TASK:
Write out once more the lines running from the top of the entries below to the line with "Task: Click the 실시간 real-time badge", both ends included.

Collected data

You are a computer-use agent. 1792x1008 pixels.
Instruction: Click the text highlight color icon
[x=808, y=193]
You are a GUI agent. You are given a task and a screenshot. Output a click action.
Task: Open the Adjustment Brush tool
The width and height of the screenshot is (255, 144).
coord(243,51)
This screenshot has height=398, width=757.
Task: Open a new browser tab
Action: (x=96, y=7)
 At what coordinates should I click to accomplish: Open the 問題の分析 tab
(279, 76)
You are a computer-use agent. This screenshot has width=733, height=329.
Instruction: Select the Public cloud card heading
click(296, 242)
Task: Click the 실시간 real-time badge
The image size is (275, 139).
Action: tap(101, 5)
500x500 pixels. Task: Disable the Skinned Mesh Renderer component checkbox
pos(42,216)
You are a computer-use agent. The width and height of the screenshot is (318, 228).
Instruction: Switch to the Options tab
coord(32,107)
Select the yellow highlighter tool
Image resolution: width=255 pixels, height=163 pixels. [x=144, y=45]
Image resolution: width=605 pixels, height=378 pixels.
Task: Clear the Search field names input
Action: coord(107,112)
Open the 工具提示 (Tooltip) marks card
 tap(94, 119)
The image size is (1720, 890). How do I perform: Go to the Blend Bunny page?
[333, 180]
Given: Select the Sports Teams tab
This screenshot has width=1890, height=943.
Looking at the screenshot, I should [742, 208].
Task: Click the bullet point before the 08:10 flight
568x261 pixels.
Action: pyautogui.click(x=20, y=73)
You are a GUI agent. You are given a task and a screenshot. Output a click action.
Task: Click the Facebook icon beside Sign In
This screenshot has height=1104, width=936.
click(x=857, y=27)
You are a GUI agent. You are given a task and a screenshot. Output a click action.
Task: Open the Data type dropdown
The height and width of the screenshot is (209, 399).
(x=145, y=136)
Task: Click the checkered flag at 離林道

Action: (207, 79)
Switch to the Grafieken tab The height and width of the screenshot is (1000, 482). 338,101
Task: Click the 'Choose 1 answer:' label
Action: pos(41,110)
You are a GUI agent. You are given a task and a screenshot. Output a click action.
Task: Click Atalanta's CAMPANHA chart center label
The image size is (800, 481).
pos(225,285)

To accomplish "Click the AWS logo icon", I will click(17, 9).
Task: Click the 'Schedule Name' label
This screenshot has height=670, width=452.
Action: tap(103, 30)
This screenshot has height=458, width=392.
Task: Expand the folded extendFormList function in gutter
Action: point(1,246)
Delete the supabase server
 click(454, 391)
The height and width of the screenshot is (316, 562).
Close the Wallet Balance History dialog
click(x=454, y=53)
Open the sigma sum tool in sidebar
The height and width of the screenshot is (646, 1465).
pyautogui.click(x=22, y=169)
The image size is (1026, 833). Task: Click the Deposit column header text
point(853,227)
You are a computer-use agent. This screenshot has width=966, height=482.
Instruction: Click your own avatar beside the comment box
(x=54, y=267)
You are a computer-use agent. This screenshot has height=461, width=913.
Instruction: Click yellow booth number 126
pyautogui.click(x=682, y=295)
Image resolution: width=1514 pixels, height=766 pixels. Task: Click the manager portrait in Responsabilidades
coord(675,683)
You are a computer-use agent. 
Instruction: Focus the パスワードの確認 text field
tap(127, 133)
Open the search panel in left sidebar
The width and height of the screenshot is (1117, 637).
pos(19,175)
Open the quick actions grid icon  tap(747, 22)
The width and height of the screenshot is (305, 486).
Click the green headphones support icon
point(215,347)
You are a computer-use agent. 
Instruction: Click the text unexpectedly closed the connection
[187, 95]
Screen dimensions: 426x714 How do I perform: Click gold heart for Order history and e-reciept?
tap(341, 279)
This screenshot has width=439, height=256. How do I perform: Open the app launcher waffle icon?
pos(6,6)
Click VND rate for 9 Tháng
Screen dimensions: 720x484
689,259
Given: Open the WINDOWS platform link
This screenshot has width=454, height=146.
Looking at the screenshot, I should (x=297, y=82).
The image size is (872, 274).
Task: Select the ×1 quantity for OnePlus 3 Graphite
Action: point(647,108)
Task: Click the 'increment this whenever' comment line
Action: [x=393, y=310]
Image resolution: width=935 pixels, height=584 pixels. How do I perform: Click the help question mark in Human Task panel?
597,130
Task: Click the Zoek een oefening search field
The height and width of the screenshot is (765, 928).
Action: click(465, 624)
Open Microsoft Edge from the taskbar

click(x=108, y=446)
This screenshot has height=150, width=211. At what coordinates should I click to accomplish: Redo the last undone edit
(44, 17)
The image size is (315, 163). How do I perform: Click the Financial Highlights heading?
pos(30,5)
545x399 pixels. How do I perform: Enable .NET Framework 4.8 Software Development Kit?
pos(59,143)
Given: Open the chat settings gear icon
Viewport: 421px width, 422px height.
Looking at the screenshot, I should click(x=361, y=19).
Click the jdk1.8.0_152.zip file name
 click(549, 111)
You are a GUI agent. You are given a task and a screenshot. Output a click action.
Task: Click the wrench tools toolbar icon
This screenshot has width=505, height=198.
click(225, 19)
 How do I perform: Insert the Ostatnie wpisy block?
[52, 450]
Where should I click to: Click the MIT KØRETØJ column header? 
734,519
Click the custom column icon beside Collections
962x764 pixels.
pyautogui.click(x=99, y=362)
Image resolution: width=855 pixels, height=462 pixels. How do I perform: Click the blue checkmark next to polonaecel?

SOLUTION FOR THIS TASK:
You are a computer-use agent. 1792x1008 pixels.
Instruction: Click the text highlight color icon
[x=808, y=193]
You are a GUI agent. You are given a task and a screenshot. Output a click action.
Task: Open the Adjustment Brush tool
The width and height of the screenshot is (255, 144).
coord(243,51)
This screenshot has height=398, width=757.
Task: Open a new browser tab
Action: (x=96, y=7)
 At what coordinates should I click to accomplish: Open the 問題の分析 tab
(279, 76)
You are a computer-use agent. This screenshot has width=733, height=329.
Instruction: Select the Public cloud card heading
click(296, 242)
Task: Click the 실시간 real-time badge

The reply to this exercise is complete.